Раз догадавшись об этом, узник языка не в состоянии больше думать ни о чем другом, кроме как об освобождении — это общий невроз всех искусств вообще. Искусство и существует только как освободительный порыв, как подготовка и осуществление дерзкого побега из царства необходимости в направлении Рая, который по не вполне понятным причинам представляется людям их родиной. Никакой из человеческих инстинктов не в силах тягаться с этим необоримым стремлением к полноте счастья вне каких бы то ни было пределов — в «нигде» и «никогда», в невесомости.
Таковы фон, почва и мотивация одного литературного приема — передачи повествовательной функции изначально бессловесному объекту.
К собственно олицетворению — прозопопее — он имеет только косвенное отношение. Олицетворяться, одушевляться, становиться действующими лицами способны и объекты повествования: буря, море, степь, меч, дуб, сад. Нас занимает передача важнейшей из авторских функций объекту, мнимый отказ от волевого выбора. Откуда идет голос? В какой контекст помещается человек? С какой целью?

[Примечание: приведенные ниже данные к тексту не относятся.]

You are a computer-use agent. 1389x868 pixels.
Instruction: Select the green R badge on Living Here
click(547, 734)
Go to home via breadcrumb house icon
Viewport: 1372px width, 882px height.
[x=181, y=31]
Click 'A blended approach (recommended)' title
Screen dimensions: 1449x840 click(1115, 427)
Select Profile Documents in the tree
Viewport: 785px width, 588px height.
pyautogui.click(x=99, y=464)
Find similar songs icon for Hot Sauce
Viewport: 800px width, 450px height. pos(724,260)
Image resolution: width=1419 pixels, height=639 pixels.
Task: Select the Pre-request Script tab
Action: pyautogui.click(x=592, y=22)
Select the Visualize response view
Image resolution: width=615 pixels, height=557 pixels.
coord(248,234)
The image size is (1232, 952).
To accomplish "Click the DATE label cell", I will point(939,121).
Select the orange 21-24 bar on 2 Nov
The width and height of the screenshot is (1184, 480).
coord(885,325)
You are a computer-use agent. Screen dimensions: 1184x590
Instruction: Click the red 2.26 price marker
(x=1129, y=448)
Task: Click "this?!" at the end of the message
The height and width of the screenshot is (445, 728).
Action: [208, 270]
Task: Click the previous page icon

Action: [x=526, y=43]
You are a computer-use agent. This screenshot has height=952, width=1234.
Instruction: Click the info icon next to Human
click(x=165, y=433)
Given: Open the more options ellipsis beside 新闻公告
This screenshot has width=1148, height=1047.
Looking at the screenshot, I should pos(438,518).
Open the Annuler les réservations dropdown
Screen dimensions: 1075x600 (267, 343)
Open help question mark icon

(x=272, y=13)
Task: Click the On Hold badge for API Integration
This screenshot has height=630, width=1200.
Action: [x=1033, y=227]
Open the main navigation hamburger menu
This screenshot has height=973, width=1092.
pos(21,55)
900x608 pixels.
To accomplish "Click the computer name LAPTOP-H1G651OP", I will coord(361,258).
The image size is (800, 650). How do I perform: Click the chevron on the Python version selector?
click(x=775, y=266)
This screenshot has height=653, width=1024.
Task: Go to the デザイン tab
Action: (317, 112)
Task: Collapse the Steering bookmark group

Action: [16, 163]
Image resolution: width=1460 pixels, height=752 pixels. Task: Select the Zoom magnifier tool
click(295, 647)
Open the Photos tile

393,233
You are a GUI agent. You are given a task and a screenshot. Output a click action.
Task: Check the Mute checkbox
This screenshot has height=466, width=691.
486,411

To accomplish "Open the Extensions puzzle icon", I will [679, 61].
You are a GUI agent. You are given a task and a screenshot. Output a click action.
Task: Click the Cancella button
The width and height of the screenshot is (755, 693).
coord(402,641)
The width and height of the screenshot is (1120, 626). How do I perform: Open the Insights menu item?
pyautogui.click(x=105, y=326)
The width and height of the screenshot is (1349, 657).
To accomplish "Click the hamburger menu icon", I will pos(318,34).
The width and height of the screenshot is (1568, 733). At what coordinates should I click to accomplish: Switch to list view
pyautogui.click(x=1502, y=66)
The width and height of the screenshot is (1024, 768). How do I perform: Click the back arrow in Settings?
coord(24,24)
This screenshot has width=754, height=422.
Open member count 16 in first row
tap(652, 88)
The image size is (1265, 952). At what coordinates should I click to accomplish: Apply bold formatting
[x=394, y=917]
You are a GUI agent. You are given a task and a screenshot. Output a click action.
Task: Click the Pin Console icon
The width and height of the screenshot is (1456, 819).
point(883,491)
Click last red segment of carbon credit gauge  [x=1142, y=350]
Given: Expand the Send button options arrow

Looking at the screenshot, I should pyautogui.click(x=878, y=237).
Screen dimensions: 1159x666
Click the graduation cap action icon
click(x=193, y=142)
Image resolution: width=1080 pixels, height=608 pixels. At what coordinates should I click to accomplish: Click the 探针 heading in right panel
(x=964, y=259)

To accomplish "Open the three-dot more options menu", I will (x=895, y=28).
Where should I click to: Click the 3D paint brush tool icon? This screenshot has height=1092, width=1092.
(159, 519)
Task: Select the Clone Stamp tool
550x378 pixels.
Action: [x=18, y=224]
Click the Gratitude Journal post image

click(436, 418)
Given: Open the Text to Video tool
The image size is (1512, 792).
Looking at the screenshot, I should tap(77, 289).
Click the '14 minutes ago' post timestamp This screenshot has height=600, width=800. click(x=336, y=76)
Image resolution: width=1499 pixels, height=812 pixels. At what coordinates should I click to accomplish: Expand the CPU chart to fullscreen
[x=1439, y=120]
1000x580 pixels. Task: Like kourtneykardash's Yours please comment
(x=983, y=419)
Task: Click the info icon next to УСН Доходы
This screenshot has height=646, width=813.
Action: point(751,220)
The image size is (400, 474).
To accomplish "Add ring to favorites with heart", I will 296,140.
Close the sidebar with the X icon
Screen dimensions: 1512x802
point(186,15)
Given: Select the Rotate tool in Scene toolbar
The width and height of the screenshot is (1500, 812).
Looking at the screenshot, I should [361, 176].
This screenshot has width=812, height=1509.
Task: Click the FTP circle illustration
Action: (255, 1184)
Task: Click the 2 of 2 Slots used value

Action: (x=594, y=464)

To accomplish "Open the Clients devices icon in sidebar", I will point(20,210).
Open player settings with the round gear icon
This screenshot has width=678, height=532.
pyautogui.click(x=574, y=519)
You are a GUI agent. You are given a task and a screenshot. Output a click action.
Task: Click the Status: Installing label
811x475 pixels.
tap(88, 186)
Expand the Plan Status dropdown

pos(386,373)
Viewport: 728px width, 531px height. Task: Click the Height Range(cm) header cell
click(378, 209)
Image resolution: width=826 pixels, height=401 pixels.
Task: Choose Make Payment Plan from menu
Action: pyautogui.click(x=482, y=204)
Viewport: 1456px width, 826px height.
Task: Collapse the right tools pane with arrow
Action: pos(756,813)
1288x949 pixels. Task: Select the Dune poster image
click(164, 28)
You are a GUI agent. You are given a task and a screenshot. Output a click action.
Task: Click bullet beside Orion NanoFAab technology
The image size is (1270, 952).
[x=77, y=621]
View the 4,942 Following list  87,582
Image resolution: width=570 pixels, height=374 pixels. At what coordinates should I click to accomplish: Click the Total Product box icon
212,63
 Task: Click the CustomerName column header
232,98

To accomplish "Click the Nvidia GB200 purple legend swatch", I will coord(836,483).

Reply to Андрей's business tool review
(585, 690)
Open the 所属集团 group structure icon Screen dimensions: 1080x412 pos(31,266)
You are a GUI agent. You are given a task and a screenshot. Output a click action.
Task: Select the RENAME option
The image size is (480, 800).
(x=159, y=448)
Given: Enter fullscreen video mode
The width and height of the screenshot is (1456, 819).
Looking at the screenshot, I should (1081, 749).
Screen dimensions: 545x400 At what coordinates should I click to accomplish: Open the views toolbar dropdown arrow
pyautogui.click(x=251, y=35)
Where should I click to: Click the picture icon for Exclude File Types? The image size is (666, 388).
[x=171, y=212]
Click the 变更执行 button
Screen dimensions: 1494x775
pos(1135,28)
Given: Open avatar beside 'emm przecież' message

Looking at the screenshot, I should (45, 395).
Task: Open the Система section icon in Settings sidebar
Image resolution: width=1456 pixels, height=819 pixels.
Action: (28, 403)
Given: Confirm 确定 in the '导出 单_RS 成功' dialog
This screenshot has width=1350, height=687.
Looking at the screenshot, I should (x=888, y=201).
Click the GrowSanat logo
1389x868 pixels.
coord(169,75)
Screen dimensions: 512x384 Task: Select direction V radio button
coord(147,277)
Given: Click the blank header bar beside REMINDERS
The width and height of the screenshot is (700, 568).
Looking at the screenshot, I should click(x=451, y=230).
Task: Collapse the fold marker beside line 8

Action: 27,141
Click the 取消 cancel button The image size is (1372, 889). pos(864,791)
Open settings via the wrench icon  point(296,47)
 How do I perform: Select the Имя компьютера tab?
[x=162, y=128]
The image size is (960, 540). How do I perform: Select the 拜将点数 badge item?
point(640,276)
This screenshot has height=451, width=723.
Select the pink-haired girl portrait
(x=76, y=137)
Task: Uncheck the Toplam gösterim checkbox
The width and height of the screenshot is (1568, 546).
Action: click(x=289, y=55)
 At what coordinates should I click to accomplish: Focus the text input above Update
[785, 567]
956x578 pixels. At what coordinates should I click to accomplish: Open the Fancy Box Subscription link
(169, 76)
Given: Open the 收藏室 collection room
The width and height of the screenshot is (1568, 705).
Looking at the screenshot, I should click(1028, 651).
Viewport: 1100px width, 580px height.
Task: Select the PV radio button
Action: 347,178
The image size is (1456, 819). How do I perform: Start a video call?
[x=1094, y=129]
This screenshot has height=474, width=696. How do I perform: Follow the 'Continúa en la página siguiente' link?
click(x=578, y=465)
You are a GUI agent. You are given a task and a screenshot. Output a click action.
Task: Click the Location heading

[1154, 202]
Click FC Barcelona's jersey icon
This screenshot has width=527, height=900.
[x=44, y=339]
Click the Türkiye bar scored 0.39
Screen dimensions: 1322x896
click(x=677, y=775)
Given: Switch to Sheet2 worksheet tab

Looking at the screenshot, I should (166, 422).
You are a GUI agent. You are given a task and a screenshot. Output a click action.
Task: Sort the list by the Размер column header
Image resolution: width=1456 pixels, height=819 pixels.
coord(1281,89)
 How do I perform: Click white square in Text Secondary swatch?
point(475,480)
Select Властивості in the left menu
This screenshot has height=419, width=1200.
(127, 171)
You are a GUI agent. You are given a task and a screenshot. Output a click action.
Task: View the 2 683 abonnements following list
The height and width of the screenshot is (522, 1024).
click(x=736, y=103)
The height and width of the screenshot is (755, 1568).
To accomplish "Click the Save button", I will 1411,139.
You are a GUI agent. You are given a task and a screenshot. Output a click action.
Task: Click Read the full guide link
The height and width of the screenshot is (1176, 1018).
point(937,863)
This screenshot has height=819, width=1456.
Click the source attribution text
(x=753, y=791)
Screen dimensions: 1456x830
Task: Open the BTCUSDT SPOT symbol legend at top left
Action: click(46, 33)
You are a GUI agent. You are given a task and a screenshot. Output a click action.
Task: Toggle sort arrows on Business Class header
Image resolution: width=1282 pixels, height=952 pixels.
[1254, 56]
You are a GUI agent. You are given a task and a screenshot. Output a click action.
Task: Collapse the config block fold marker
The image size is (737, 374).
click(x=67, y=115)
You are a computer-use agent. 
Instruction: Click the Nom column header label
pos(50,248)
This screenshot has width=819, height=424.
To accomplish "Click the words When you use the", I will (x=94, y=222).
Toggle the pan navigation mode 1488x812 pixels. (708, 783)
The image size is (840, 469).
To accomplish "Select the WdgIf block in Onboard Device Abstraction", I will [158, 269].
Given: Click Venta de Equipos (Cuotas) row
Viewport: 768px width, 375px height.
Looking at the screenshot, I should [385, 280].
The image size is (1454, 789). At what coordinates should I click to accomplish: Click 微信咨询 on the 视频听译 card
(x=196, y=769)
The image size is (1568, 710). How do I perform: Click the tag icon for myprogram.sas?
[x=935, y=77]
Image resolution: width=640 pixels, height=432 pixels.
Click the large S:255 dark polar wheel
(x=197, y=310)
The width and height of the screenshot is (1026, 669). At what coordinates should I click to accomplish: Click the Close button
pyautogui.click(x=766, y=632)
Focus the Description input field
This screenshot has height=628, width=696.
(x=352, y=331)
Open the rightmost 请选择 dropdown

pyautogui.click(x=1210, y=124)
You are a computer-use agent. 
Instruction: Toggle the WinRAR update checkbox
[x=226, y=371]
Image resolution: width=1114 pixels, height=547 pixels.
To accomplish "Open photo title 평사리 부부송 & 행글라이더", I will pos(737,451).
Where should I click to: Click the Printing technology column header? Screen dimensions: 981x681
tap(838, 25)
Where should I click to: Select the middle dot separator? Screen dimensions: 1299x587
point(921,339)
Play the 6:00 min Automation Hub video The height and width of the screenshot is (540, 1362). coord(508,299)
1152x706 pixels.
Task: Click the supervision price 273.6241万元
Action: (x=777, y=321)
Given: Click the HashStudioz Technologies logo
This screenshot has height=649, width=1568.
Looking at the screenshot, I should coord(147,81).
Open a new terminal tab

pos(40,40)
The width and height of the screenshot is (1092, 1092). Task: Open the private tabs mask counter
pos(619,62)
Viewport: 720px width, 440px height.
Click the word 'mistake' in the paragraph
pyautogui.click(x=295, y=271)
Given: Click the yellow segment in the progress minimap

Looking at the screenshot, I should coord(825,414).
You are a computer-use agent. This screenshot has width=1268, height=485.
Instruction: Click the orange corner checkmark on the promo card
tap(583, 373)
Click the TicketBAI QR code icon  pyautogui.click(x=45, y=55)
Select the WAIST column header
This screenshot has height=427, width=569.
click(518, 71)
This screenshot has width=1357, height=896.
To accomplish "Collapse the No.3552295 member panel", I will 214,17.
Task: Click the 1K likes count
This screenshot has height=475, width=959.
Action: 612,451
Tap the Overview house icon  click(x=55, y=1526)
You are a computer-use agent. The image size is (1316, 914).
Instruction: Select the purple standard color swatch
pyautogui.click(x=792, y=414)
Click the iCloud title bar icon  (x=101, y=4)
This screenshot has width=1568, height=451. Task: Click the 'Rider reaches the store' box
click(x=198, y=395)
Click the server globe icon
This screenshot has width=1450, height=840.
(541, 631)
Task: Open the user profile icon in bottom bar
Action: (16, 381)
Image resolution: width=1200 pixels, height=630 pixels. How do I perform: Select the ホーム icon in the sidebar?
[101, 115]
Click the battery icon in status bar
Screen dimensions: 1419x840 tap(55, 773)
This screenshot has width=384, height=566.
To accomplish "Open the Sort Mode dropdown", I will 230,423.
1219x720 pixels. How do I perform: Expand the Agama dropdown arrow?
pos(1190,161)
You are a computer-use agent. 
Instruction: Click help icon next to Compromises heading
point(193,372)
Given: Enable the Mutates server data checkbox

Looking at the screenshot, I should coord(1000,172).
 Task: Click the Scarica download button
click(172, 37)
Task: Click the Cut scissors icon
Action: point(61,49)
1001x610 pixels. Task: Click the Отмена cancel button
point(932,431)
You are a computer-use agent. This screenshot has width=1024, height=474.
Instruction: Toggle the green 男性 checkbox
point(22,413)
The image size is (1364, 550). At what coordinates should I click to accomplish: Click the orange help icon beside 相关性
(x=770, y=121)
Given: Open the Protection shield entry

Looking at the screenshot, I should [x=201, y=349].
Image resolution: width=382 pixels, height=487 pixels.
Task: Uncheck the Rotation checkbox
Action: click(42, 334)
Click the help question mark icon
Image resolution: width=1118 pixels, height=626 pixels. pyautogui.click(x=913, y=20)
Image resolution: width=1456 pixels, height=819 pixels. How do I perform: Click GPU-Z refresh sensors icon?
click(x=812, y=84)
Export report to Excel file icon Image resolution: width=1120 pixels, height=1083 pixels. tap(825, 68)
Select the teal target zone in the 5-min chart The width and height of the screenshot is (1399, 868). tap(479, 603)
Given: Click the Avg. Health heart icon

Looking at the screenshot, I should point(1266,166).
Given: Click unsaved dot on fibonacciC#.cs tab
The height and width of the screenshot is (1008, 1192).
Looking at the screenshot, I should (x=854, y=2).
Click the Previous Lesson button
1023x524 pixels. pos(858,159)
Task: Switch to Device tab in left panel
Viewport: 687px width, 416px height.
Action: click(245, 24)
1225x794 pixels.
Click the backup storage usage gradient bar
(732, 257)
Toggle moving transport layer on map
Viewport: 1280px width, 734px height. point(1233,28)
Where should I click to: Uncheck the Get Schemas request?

Кажется, поначалу органически приговоренный к антропоморфизму человек вообще не мог помыслить себе происхождения вселенной иначе, чем в виде расчленения на части собственного тела (или тела божества, похожего на него). С древнейших времен распространены были повествования от имени животных, в более упрощенном и укрупненном виде переживающих те же приключения и мытарства, что и человек. В силу острой характерности животных, их темперамента и внешности, они явились очень удобными формами для собирания, накопления и осмысления неких природных качеств, получавших у человека психическую окраску. По мере вымывания первобытной религиозности (анимизма, фетишизма, тотемизма) этот прием все более перекочевывал в области антропологической или социальной сатиры. В литературе нового времени и толстовский Холстомер и кафкианский крот — никто иные как персонажи мизантропических басен в прозе. Из «говорящих» предметов большой популярностью пользовались: зеркало; в эротических повестях — кровать или софа; в эпитафиях — надгробие или камень. Такие предметы, сопровождая людей на протяжении жизни (а иногда и после: так много древнейших зеркал находится в музеях оттого, что состоятельных покойниц без них не хоронили), якобы позволяли подсмотреть за людьми, наподобие скрытой камеры, минимизировать их лицемерие, а «заговорив», способны были высказать как бы «объективное» суждение об их жизни, помыслах и пр. Однако благодаря такой тактике условность и искусственность художественных построений только возводятся в квадрат. «Объективных» повествований не существует в природе — кому как не литераторам это знать? И предосудительными в этом отношении являются только дремучая умственная девственность и упорство в симуляции. Высказывание, не полагающее себе пределов и не подвергающее себя испытанию сомнением, вызывает законное подозрение у всякого мыслящего читателя. Читатель согласен, в принципе, чтоб ему «морочили голову», но желает знать правила, по которым это будет делаться.
Отчаянные попытки проникнуть в т. н. суть явлений и в секретную жизнь вещей предпринимались постоянно (хотя еще в XVIII веке было объявлено, что «вещи в себе» способен созерцать только Бог, их создавший). Равно как и героические попытки овладеть несуществующим методом бесстрастного и объективного повествования, достичь «нулевой степени письма» (по выражению Ролана Барта, применительно к прозе Роб-Грийе), с удручающей неизбежностью заканчивающиеся соскальзыванием в пародирование «без берегов».
Т.е. сам по себе выбор
В первом из представленных «Гидом» текстов («ИЛ» № 8, 1999) — британской повести — функция повествователя передается автором старинной керамической вазе, за много тысяч лет неоднократно изменившей свое назначение, поменявшей уйму владельцев в разных странах, что делает оптику повести длиннофокусной и помещает современные события — веер довольно брутальных историй — в перспективу дурной бесконечности посюстороннего бессмертия, приводя на ум то ли Екклезиаста, то ли Борхеса, только без их накала и масштаба.